Extrait source:
= = = = = = =

Mystère de la migration estivale

Ces images précieuses font partie d’un projet scientifique mené par les organisations non lucratives Explore.org et Polar Bear International ainsi que le voyagiste Frontiers North Adventure. Des consignes sont données aux spectateurs afin qu’ils apprennent à différencier les mâles des femelles, et le site leur offre la possibilité de prendre des « snapshots », des photos capturées d’après les images diffusées. Depuis le 15 juin, plus de 16 000 photos ont été prises par la seule caméra sous-marine du bateau des bélugas, ce qui constitue une base de données non négligeable pour les chercheurs. Sur les meilleurs clichés, on peut distinguer des marques sur le corps des individus qui permettent de les identifier.

Les observations ont notamment pour but d’identifier le sexe des bélugas, qui ne peut être déterminé que lorsqu’ils pirouettent et révèlent leur ventre. Des informations qui permettront d’étudier la structure sociale des animaux, de mieux comprendre leur comportement et de lever le voile sur le mystère de leur migration estivale.

Pourquoi environ 3 000 bélugas parcourent jusqu’à 800 km pour venir dans les estuaires de la baie d’Hudson, au Canada ? Pourquoi certains individus – de même âge et de même sexe – se retrouvent-ils systématiquement à la même heure et au même endroit ? Mieux appréhender ces questions peut également aider à mieux protéger cette espèce dont l’écosystème est menacé à cause du changement climatique.

L’ancien chercheur québécois Pierre Richard, désormais retraité, a étudié pendant trente ans les mammifères marins d’Arctique et a formulé deux hypothèses qui, si elles font consensus auprès de la communauté scientifique, n’ont pas encore pu être vérifiées.

= = = = = = =

Documents sources:
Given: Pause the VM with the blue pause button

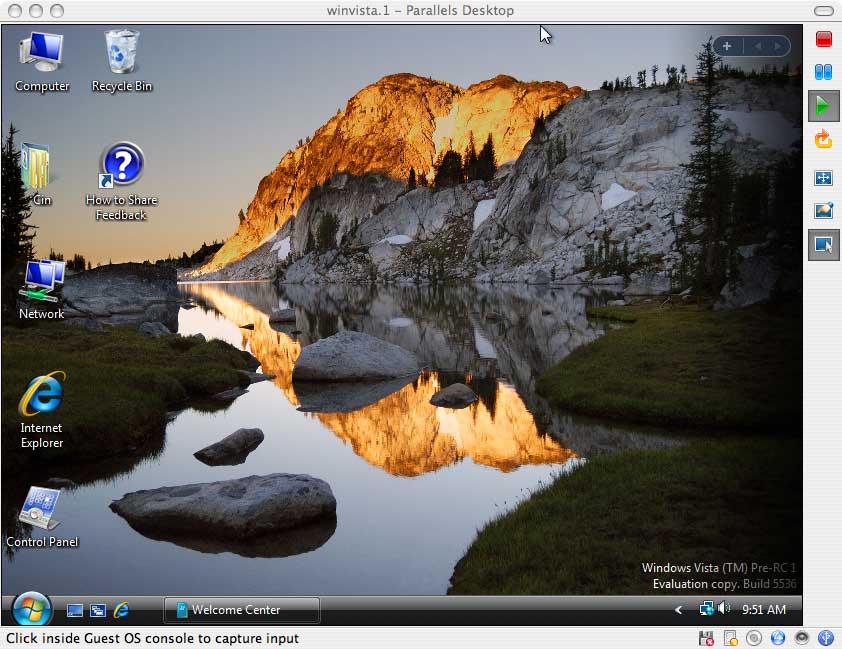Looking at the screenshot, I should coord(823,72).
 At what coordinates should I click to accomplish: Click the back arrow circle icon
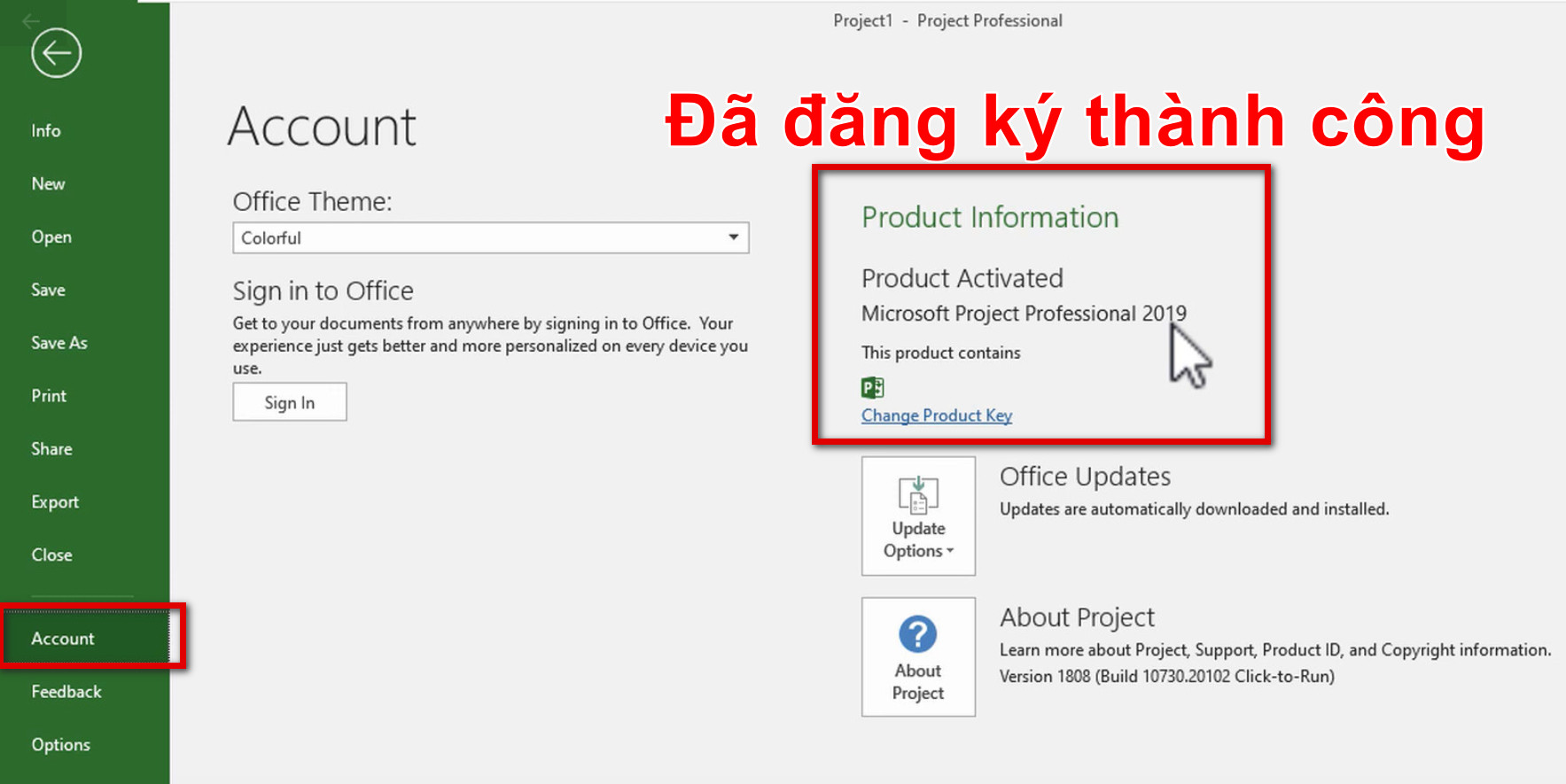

= = = = = = =

Consigne: Indiquez, d'après l'extrait sur les bélugas, à quel moment le sexe de ces animaux peut être déterminé.

Votre réponse: Le sexe des bélugas ne peut être déterminé que lorsqu'ils pirouettent et révèlent leur ventre.